== Data for this exercise ==

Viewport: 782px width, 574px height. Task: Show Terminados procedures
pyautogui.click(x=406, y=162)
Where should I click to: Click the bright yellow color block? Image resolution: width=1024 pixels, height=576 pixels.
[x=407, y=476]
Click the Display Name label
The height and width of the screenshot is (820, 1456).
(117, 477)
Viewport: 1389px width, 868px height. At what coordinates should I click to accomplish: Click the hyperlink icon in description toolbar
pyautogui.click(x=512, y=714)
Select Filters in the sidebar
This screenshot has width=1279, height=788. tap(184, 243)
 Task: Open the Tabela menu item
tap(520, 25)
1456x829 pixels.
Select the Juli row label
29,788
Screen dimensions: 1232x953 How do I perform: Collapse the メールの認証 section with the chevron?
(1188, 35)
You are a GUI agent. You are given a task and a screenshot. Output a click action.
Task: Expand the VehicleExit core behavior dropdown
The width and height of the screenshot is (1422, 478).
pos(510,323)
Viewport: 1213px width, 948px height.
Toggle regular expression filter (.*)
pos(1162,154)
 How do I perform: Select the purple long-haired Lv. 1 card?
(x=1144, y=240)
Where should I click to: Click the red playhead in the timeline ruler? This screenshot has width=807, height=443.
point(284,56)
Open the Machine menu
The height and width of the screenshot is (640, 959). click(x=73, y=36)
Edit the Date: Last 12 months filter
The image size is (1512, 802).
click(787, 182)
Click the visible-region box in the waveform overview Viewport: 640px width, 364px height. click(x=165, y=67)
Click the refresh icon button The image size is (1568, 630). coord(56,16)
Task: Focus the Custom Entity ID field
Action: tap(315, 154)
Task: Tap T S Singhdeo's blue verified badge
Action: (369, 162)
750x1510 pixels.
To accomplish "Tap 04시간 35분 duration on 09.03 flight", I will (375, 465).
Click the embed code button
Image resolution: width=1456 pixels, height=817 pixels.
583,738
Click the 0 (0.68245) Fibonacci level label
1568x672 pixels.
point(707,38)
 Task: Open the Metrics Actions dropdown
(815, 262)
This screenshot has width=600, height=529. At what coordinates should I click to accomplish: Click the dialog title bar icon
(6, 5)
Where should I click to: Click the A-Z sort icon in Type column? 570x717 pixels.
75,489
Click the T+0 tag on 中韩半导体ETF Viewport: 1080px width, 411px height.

===

Could you reproduce all of the entries above exactly?

Viewport: 782px width, 574px height. Task: Show Terminados procedures
pyautogui.click(x=406, y=162)
Where should I click to: Click the bright yellow color block? Image resolution: width=1024 pixels, height=576 pixels.
[x=407, y=476]
Click the Display Name label
The height and width of the screenshot is (820, 1456).
(117, 477)
Viewport: 1389px width, 868px height. At what coordinates should I click to accomplish: Click the hyperlink icon in description toolbar
pyautogui.click(x=512, y=714)
Select Filters in the sidebar
This screenshot has width=1279, height=788. tap(184, 243)
 Task: Open the Tabela menu item
tap(520, 25)
1456x829 pixels.
Select the Juli row label
29,788
Screen dimensions: 1232x953 How do I perform: Collapse the メールの認証 section with the chevron?
(1188, 35)
You are a GUI agent. You are given a task and a screenshot. Output a click action.
Task: Expand the VehicleExit core behavior dropdown
The width and height of the screenshot is (1422, 478).
pos(510,323)
Viewport: 1213px width, 948px height.
Toggle regular expression filter (.*)
pos(1162,154)
 How do I perform: Select the purple long-haired Lv. 1 card?
(x=1144, y=240)
Where should I click to: Click the red playhead in the timeline ruler? This screenshot has width=807, height=443.
point(284,56)
Open the Machine menu
The height and width of the screenshot is (640, 959). click(x=73, y=36)
Edit the Date: Last 12 months filter
The image size is (1512, 802).
click(787, 182)
Click the visible-region box in the waveform overview Viewport: 640px width, 364px height. click(x=165, y=67)
Click the refresh icon button The image size is (1568, 630). coord(56,16)
Task: Focus the Custom Entity ID field
Action: tap(315, 154)
Task: Tap T S Singhdeo's blue verified badge
Action: (369, 162)
750x1510 pixels.
To accomplish "Tap 04시간 35분 duration on 09.03 flight", I will (375, 465).
Click the embed code button
Image resolution: width=1456 pixels, height=817 pixels.
583,738
Click the 0 (0.68245) Fibonacci level label
1568x672 pixels.
point(707,38)
 Task: Open the Metrics Actions dropdown
(815, 262)
This screenshot has width=600, height=529. At what coordinates should I click to accomplish: Click the dialog title bar icon
(6, 5)
Where should I click to: Click the A-Z sort icon in Type column? 570x717 pixels.
75,489
Click the T+0 tag on 中韩半导体ETF Viewport: 1080px width, 411px height.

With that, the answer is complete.